[625-1] Littéralement: «Siegfried! Siegfried!—Bienheureuse te salue ta femme!» Du moins cette phrase, par moi choisie, entre les différentes variantes, comme plus conforme à l'unité symbolique du rôle de Brünnhilde, est-elle celle de la Partition.—Le Poème (édition de 1876) offre pour toute «leçon» ces mots: «Siegfried! Siegfried! Bienheureusement à toi va (s'adresse) mon salut!» Je me suis efforcé de concilier dramatiquement les deux versions, tout en laissant en évidence ma prédilection pour l'une d'elles.

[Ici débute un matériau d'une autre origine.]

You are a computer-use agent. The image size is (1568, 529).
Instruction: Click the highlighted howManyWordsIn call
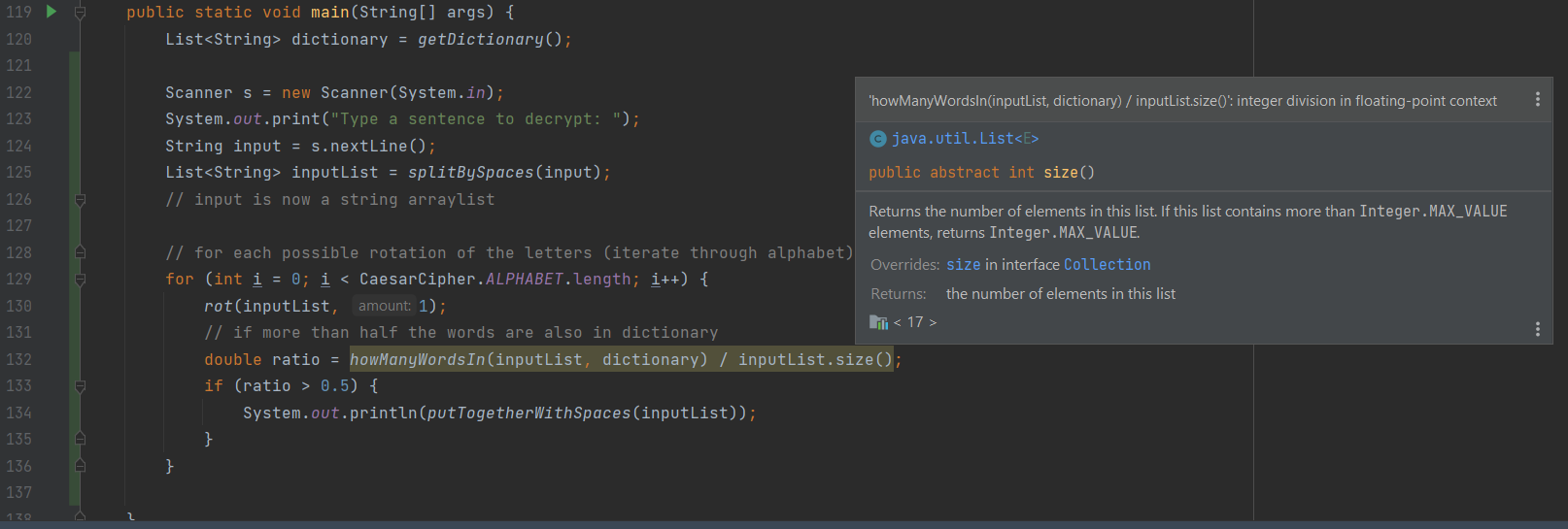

[625-2] Mon collaborateur Edmond Barthélemy a parfaitement montré comment, pour dramatiser l'idée de rédemption, Wagner l'a transposée du Balder des Eddas sur Siegfried, et de là sur Brünnhilde. Qu'on me permette de noter ici telles correspondances extérieures corroborant cette vue si juste. Je me borne à la scène du bûcher, me contentant de rappeler, pour ce qui précède, que Balder et Siegfried sont, privilège commun, relativement invulnérables. Tout d'abord une analogie avec Brünnhilde: on prépare le bûcher de Balder: «Quand sa femme, Nanna, fille de Nep, vit ces apprêts, elle en éprouva tant de douleur que son cœur se brisa. Son corps fut placé sur le bûcher à côté de celui de Balder.» Puis: «Toutes sortes d'individus assistèrent aux funérailles de Balder,» et, parmi ces «individus» je remarque «les corbeaux» d'Odin; celui-ci jette sur le bûcher «l'anneau Drœpner,» et «le cheval de Balder et tout son équipement furent aussi placés sur le bûcher.»
[625-A] Pendant ces dernières paroles de Brünnhilde, l'orchestre a déroulé le thème de la Rédemption par Amour et le grand thème héroïque de Siegfried, comme dans la scène de la Walkyrie, où Brünnhilde prédit à Sieglinde sa maternité (Cf. Walküre, partition, pages 230, 232, 233; on y aura la forme très nette de ces deux thèmes; voy. notes des pages 386 et 388).
Mais successifs dans la Walkyrie, ici, ils s'enlacent en quelque sorte..., comme si toute idée d'amour, de rénovation, se confondait dans l'idée de Siegfried, le Héros de l'Humanité.—Et le thème de la Rédemption prend un développement magnifique comme appuyé sur le glorieux thème de Siegfried (Sieg-fried: La paix par la victoire.)
[626-A] Dans l'orchestre, le crépitement des flammes!
(Cf., au point de vue dramatique, le récitatif de Loge, dans la dernière scène de Rheingold.)
(Partition, page 336.)
[626-B] Le ruissellement, maintenant tempêtueux, de la mélodie primitive.
(Partition, page 337.)
[626-C] La Malédiction d'Alberich, une dernière fois.—La malédiction se maudissant soi-même; car en retombant sur Hagen, fils d'Alberich, elle retombe sur Alberich lui-même.